For one brief, perverse moment, she considered hanging it on Eve's perky boob or Adam's ridiculously large dick. But in the end, she decided to be a lady and tossed it into the white wicker hamper beneath the sink.
Granny Reid would have been proud.
 
“I can't believe she held out on you like that!” Tammy trudged along beside Savannah as they retraced their steps back down the driveway they had walked less than thirty minutes before. “If it hadn't been for you, she wouldn't have even known anything was going down.”
“I reminded her of that,” Savannah said, “but—although she was adamant about fulfilling her promise to me to spy on said party—she didn't feel morally obligated to spill her guts about what she saw.”
“She probably didn't see anything at all and just doesn't want to admit it.”
Savannah nodded. The kid was getting better. “I thought of that, too. But if she didn't see the person, how would she know they put something into the box.”
“Maybe she made it up.”
“No. I don't think so. She may be a self-righteous pain in the ass, but I don't think Phoebe Chesterfield lies. It's a feeling I get about her. Besides, we'll know soon.”

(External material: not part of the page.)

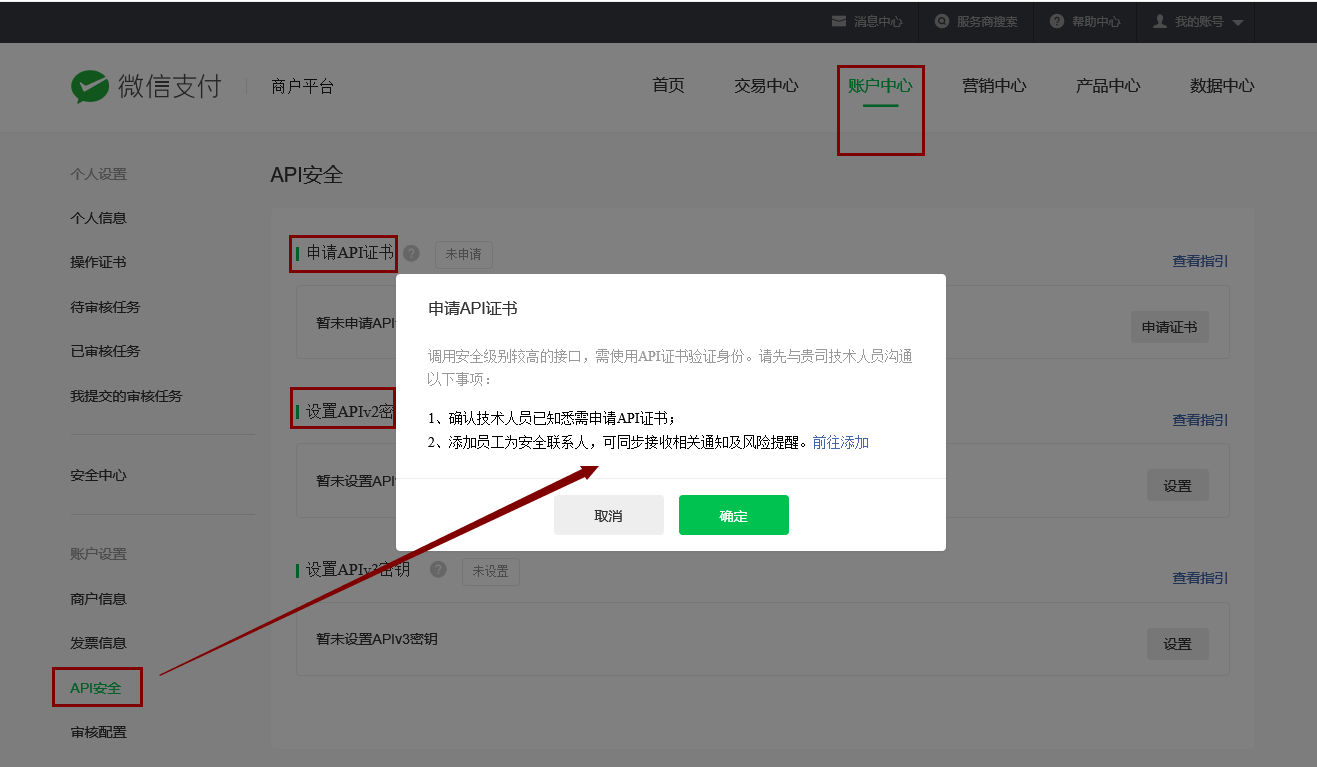Image resolution: width=1317 pixels, height=767 pixels.
Task: Click the 服务商搜索 search icon
Action: (x=942, y=21)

Again, they exited the iron gates and walked over to the mailbox. Around them, the night seemed even quieter and darker than before. This time, Savannah didn't feel as though they were being watched. Whoever their nocturnal visitor had been, she was pretty sure they had come and gone.
Before reaching into the mailbox, she shined her flashlight—the one Fate had provided on the hillside—inside ... just in case her contact hadn't liked her report and had left something, like a rattler, behind.
Inside, she saw a single piece of the beige stationery, folded in half. She took it out and opened it.
“What does it say?” Tammy asked, straining to read over her shoulder.
“It seems my client isn't particularly pleased with my theories,” she said, studying the typed words.
Dear Savannah,
By the way, I have heard that you think Kat may have committed suicide. That simply isn't true. She was murdered. I'm sure of it. Your job is to find out who killed her. I don't want you to waste your time and my money pursuing a dead end, so to speak.
“Well, I'd like to know why they're so sure it was a homicide,” Savannah said. “They want results, but they're tying my hands here by not telling me at least everything they know.”
“I'll bet you're frustrated, not being able to tell them that.”
“Right now I'd just settle for a name or a face. Hell, I'd be content just to know who hired me.”